Au 1er janvier 2019, les TASS sont supprimés. Aussi, les contestations des décisions des caisses de Sécurité sociale doivent désormais être portées devant les tribunaux de grande instance (TGI) spécialement désignés par les pouvoirs publics.

Précision : les TGI désignés remplacent également, à compter de cette même date, les tribunaux du contentieux de l’incapacité qui, jusqu’alors, tranchaient les litiges techniques à caractère médical (invalidité, inaptitude…).

Et les employeurs ou les travailleurs indépendants qui ne seront pas satisfaits de la réponse apportée par le TGI pourront saisir la cour d’appel spécialement désignée à cet effet.

À savoir : les 116 TGI et 28 cours d’appel compétents figurent en annexe du Code de l’organisation judiciaire. 

Toujours un recours amiable préalable

Comme auparavant, toute contestation doit, avant d’être portée devant le TGI, faire l’objet d’un recours devant la Commission de recours amiable (CRA) de l’organisme de Sécurité sociale concerné. Et ce, dans les 2 mois qui suivent la notification de la décision contestée.

À noter : ce recours amiable préalable est aussi obligatoire, à compter du 1er janvier 2019, pour le contentieux technique à caractère médical. Il doit être exercé devant une commission de recours médicale amiable.

Un changement toutefois : l’employeur ou le travailleur indépendant pourra considérer sa demande comme rejetée si la CRA ne lui répond pas au bout de 2 mois, contre 1 mois auparavant.

Et pour la tarification des accidents du travail ?

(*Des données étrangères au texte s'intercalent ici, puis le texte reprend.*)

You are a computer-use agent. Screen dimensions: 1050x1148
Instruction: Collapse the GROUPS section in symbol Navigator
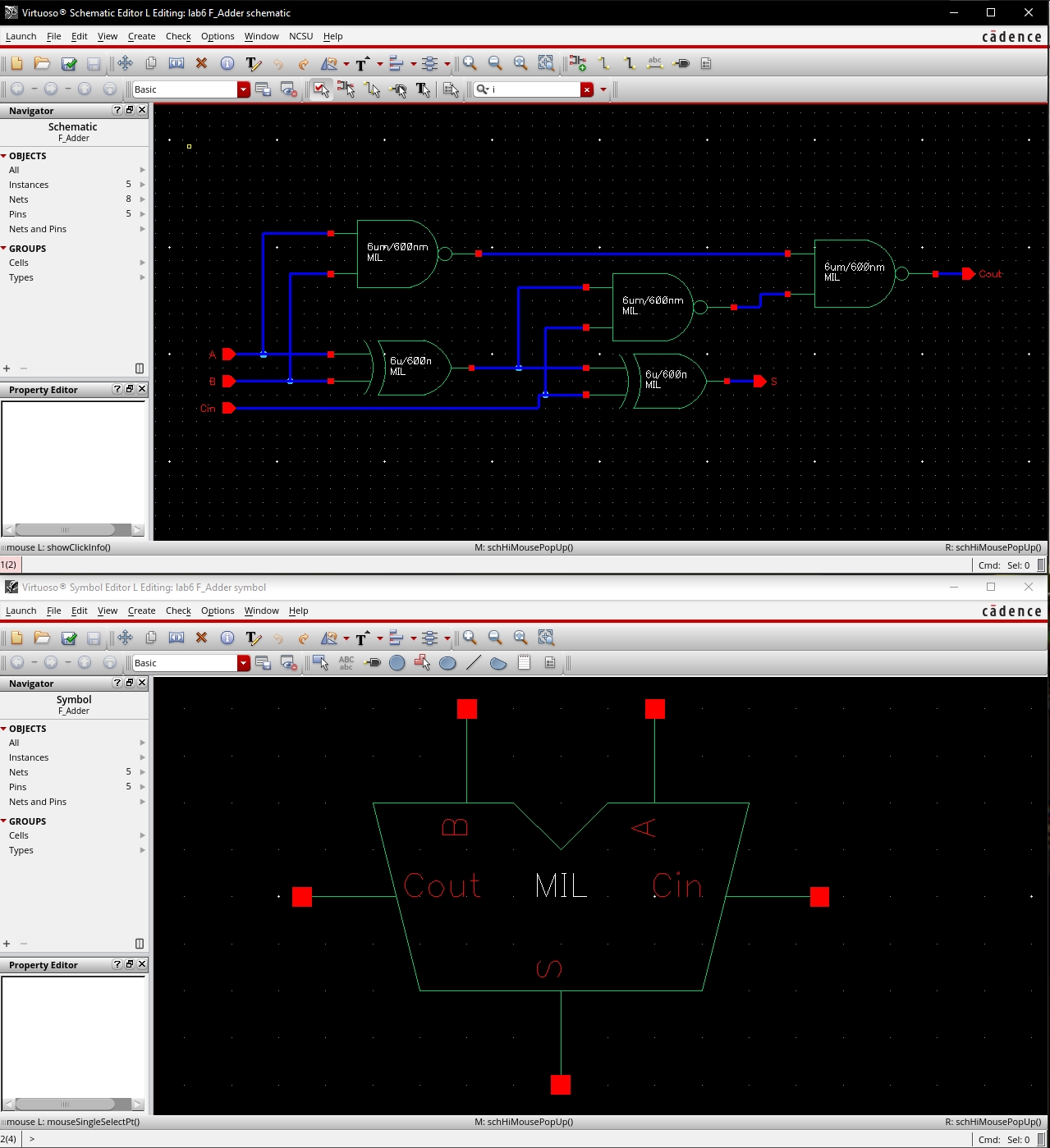pyautogui.click(x=4, y=821)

Jusqu’alors, les litiges relatifs aux taux de cotisations liées aux accidents du travail et aux maladies professionnelles, aux ristournes et aux majorations appliquées par les Caisses d’assurance retraite et de santé au travail (Carsat) relevaient de la Cour nationale de l’incapacité et de la tarification des accidents du travail (CNITAAT). Les recours formés en la matière à partir du 1er janvier 2019 doivent être adressés à la Cour d’appel d’Amiens. Sachant que ses décisions peuvent faire l’objet d’un pourvoi en cassation.